On the park bench memorializing her mother, daughter Lillian reads aloud from one of Barbara’s favorite mystery authors.

Though the birds had largely spared it as a target, we gave the bench its annual swabbing with cedar-sage spray cleaner, a scrub brush and paper towels. The bronze plaque remained clearly legible: “For Barbara, who loved this island, from Brian, who always sat beside her.”

Perched comfortably, my daughter and I munched on apple slices dipped in peanut butter, sipped a tart and fresh New Zealand wine from colorful metal tumblers off the boat, and took turns reading aloud from one of Barbara’s favorite mystery authors, Elizabeth Peters. “The Last Camel Died at Noon” featured the adventures of Egyptologist Amelia Peabody and her professorial husband, Radcliffe Emerson.

Lillian at the stone gateway to the madrona forest on Sucia Island.

After hiking back on an alternate route through a marvelous madrona forest, we returned in the morning with a vacuum jug of coffee and a small campstove.

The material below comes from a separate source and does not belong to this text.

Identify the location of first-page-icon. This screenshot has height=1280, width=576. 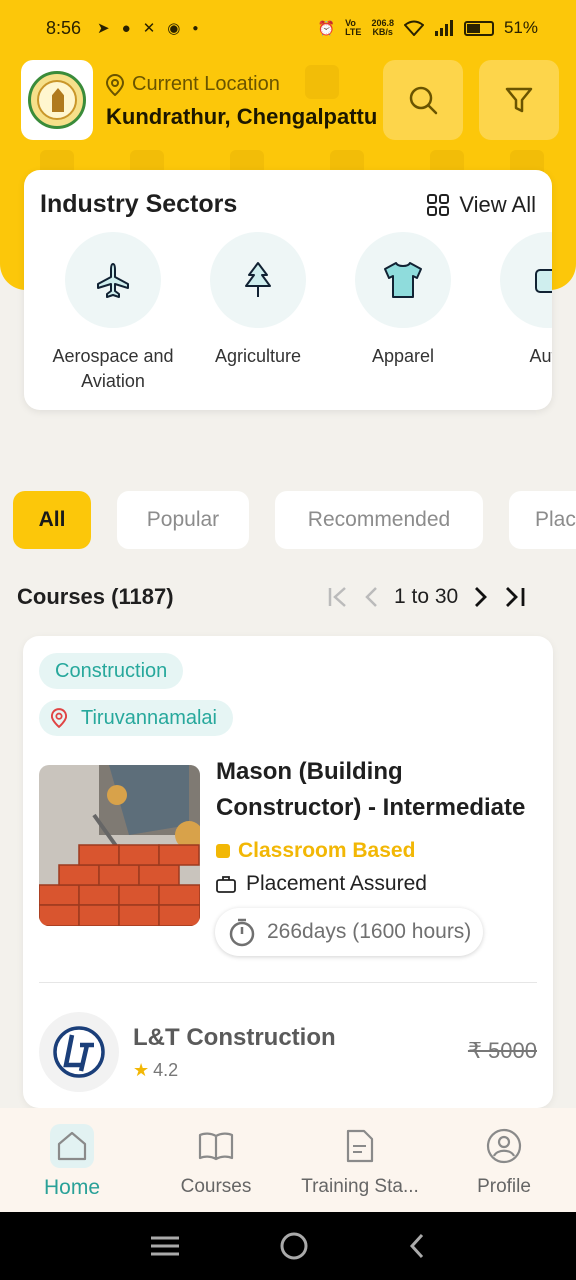
(338, 597).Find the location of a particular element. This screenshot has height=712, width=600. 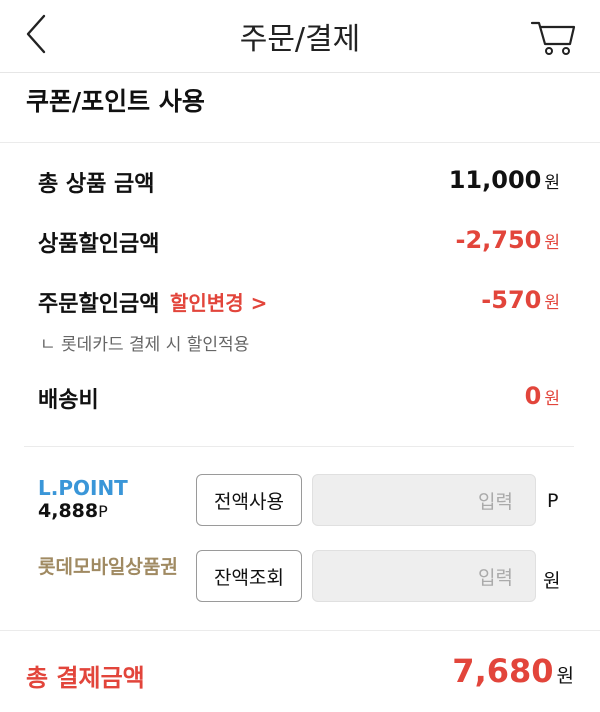

lpoint-balance: 4,888P is located at coordinates (73, 511).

Cloudy skies cleared to golden sunshine just as we arrived at the magic bench. Over the stove’s flame, we made toast that we smeared with ripe avocado. More Amelia readings. More quiet communing with our beloved wife and mother.

“I miss her,” I told Lillian. “I do, too,” responded our daughter, who turns 33 this month. “She knew how to make things perfect.”

A spare paper towel had to suffice for the Kleenex I forgot to pack.

Much has changed in our lives and continues to change. My ability to fall in love has sputtered back to life, with emotional twists and turns. Lillian and partner Chris are soon to move to Philadelphia, as he takes a new job as a flight attendant. Lillian, the baker, hopes to become Lillian, the book editor. Along the way, they will enjoy free flights all over the world.

But come what may, our love for Barbara will never change. We think of her often. And at least once a year, at least one of us will return to commune with her on her enchanted island.